Brazil's fight for food security has taken a hit with new data revealing that the country has failed to produce nutritious food and implement a strong agricultural sector.
According to data from the Perseu Abramo Foundation, Brazil's efforts to tackle hunger have seen dramatic setbacks under the presidency of Michel Temer.
Over the past two decades, Brazil had made significant gains in improving food security for the country's most vulnerable.

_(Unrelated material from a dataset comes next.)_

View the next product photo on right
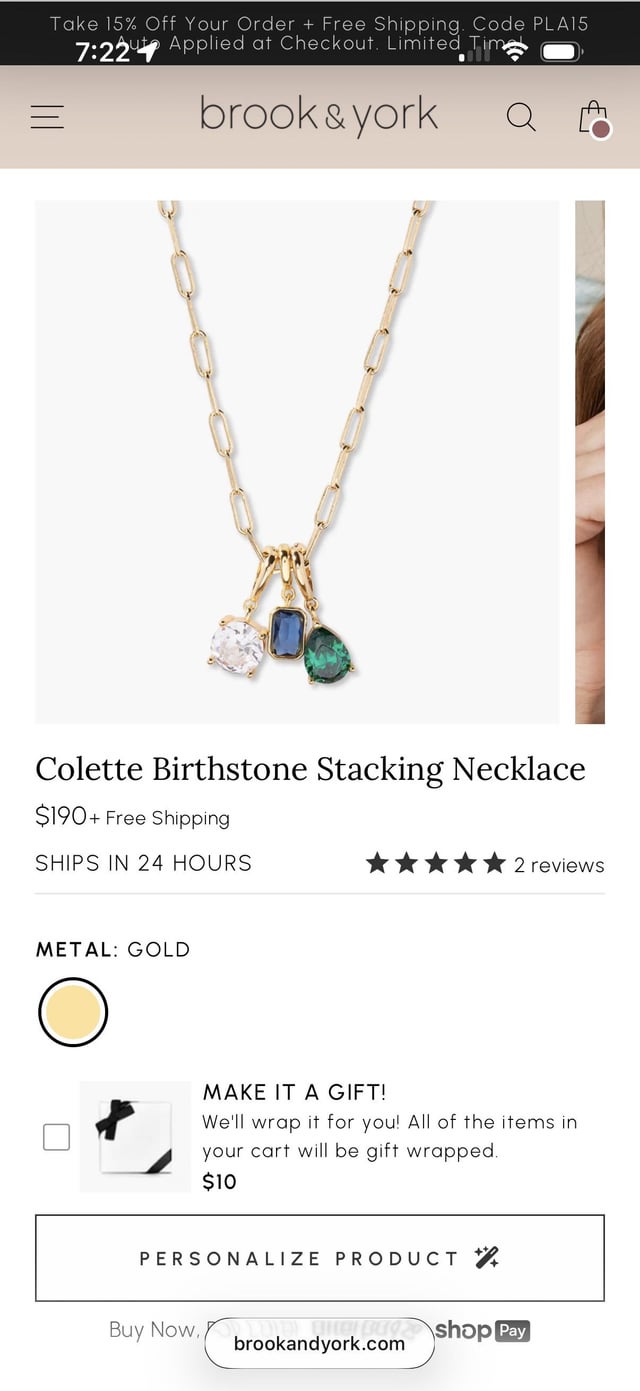 pos(590,461)
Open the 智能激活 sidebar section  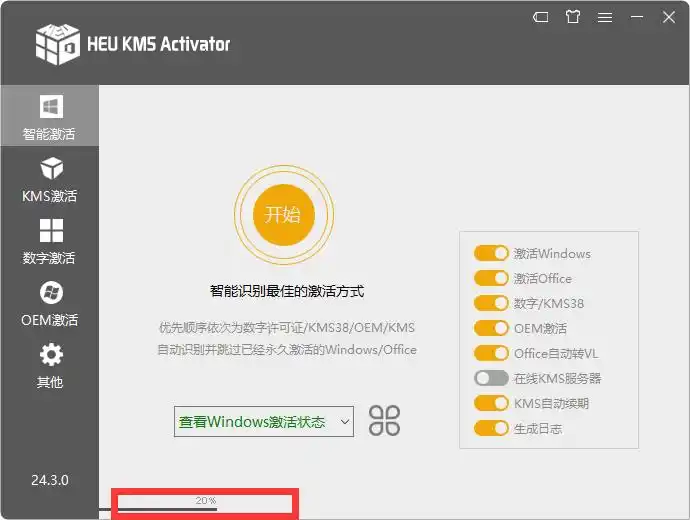[49, 117]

The report attributed this to increases in the minimum wage and improved education.
Other factors mentioned included:
— The approval of the Dietary and Nutritional Organic Law in 2006
— The 2009 Constitutional amendment which included a paragraph guaranteeing the right to food
— A series of intersectional policies unifying food production and consumption including the Food Acquisition for Family Agriculture Program and National School Alimentation Program
— Cistern programs for human consumption in semi-arid regions and regions that have suffered severe droughts in Brazil's northeast
— Public health campaigns to promote healthy eating
But the growing influence of the agribusiness lobby in Brazilian politics has eroded these gains, the report found. The effects of Temer's austerity measures and proposed pension reforms have also reduced marginalized community's access to food security.
According to the report, these setbacks ignore the rights of traditional communities in Indigenous territories and quilombos.